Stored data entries
== == ==
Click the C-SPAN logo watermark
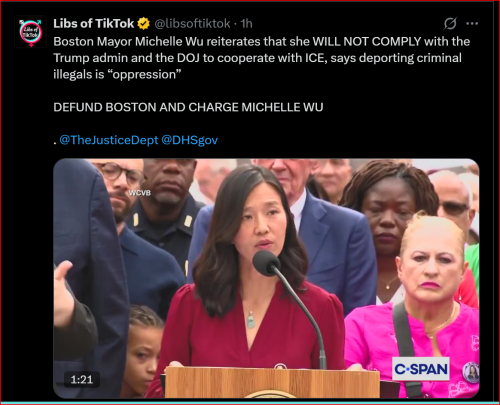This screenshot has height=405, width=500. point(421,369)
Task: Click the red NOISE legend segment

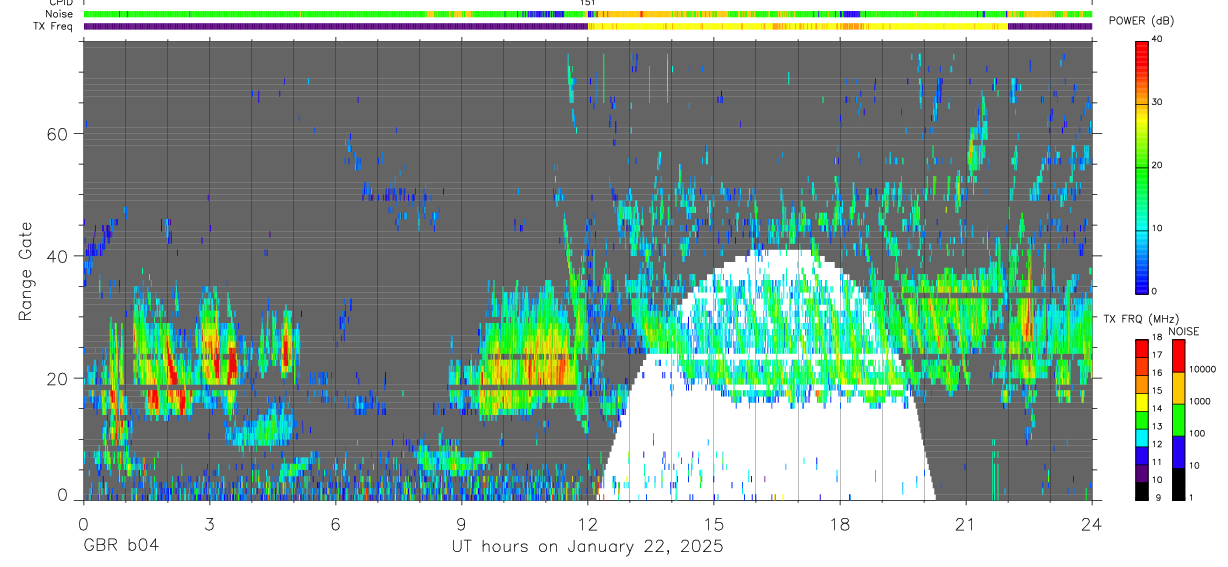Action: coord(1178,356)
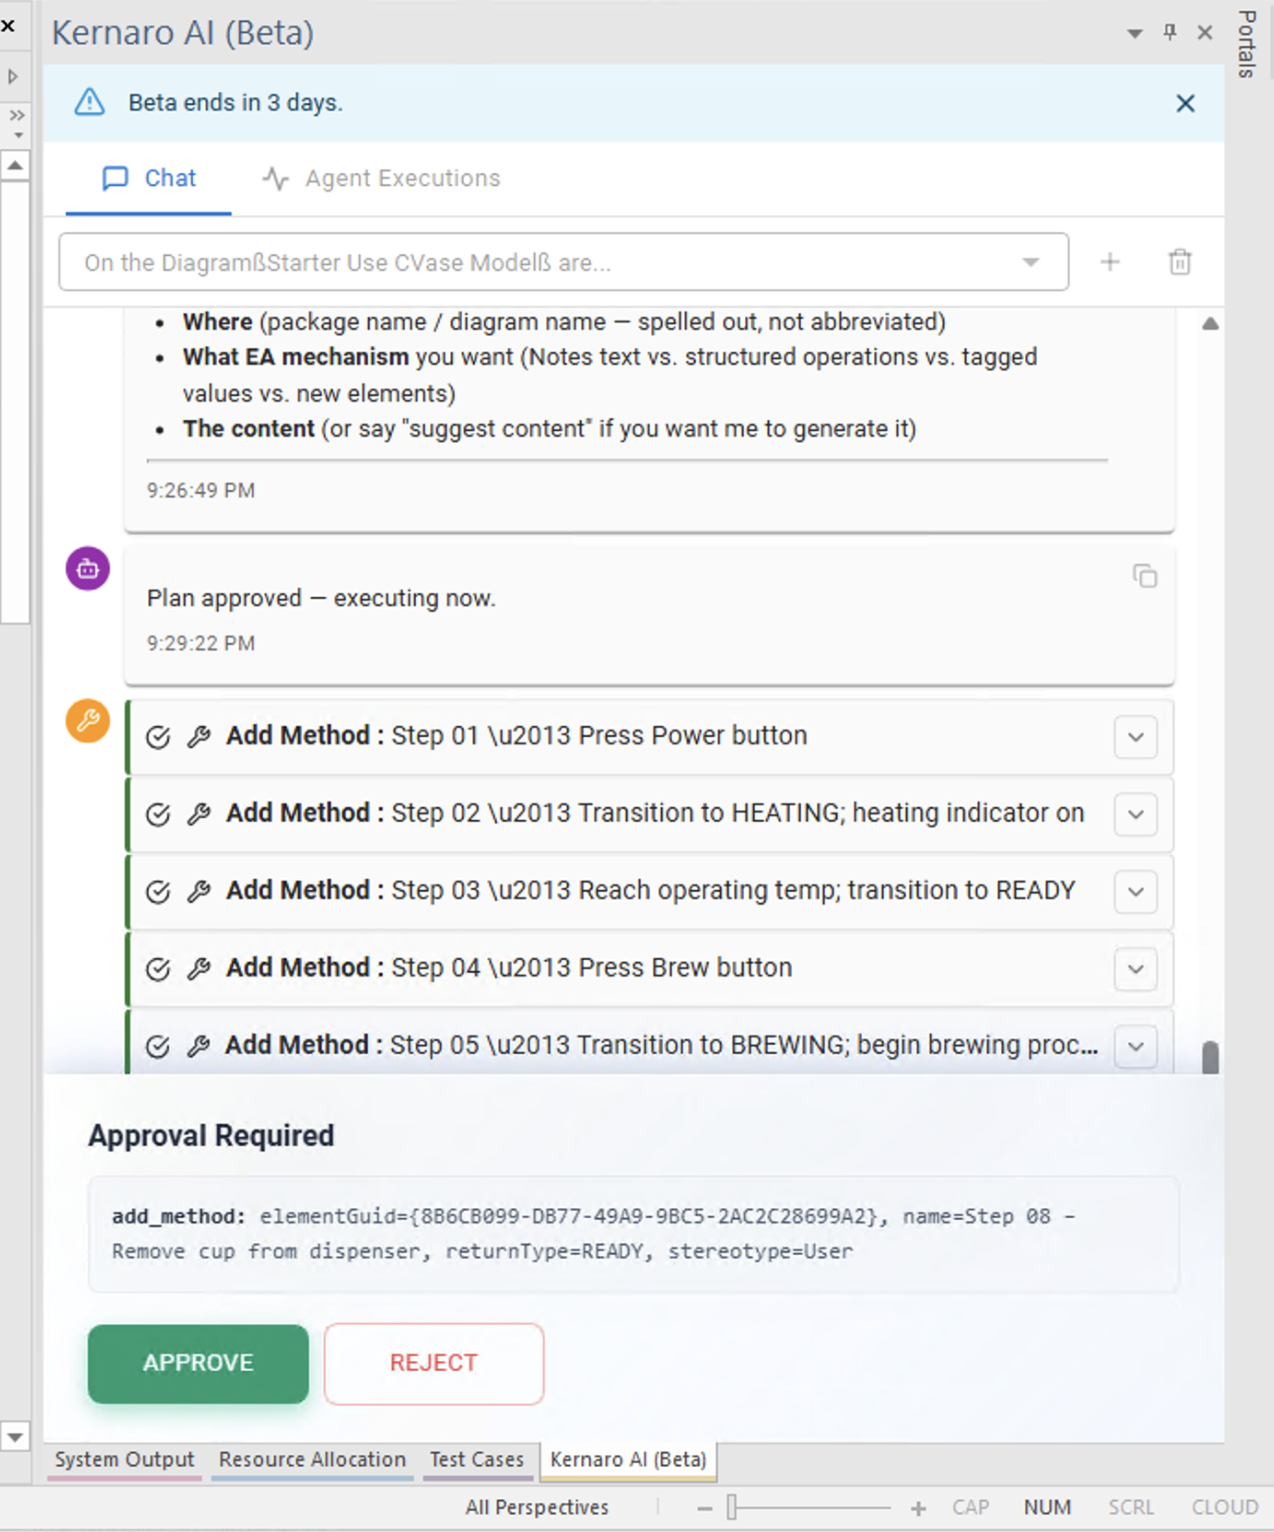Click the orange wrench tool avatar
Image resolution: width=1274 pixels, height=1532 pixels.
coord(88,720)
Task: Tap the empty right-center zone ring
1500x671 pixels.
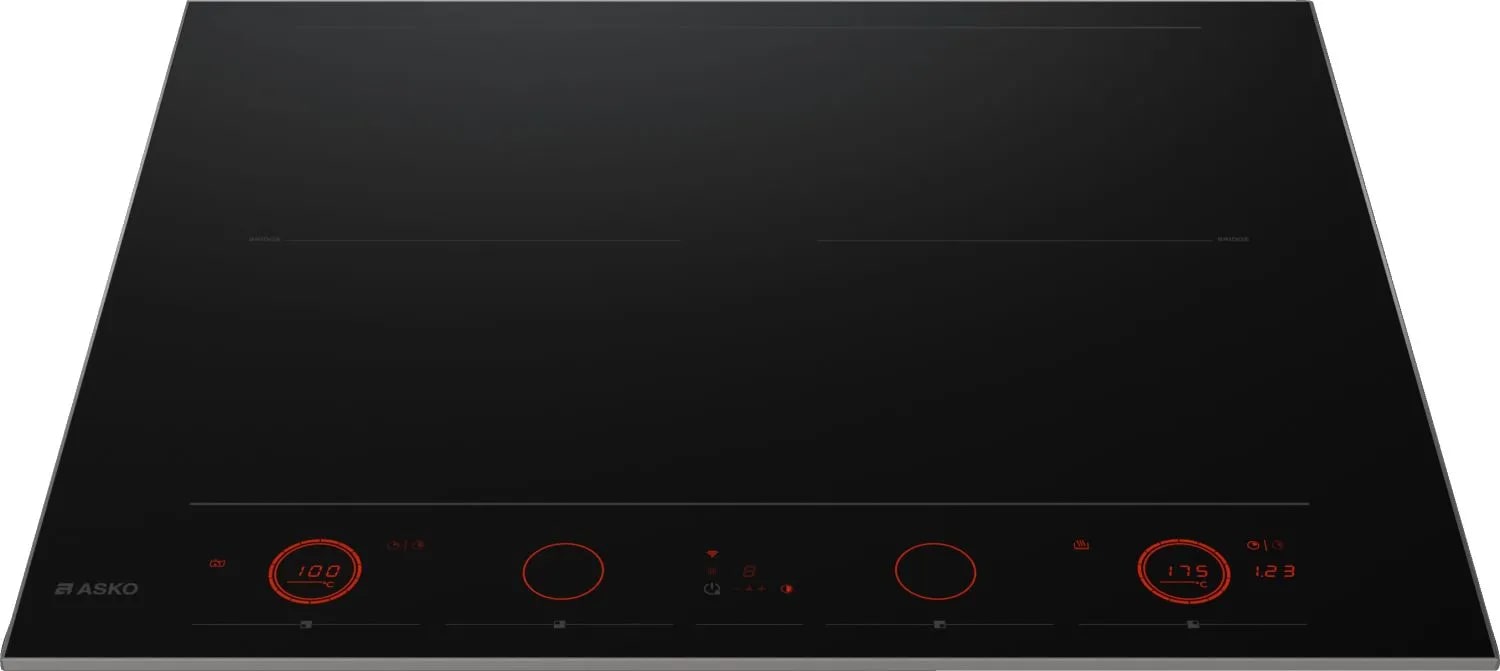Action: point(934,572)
== == ==
**INSTRUCTIONS TO FOLLOW**
With the images excluded, reproduce the data above precisely as written.

**TASK SOLUTION**
Click the C-SPAN logo watermark
This screenshot has height=405, width=500. point(421,369)
Task: Click the red NOISE legend segment

Action: coord(1178,356)
Click the orange wrench tool avatar
Image resolution: width=1274 pixels, height=1532 pixels.
coord(88,720)
Task: Tap the empty right-center zone ring
1500x671 pixels.
Action: point(934,572)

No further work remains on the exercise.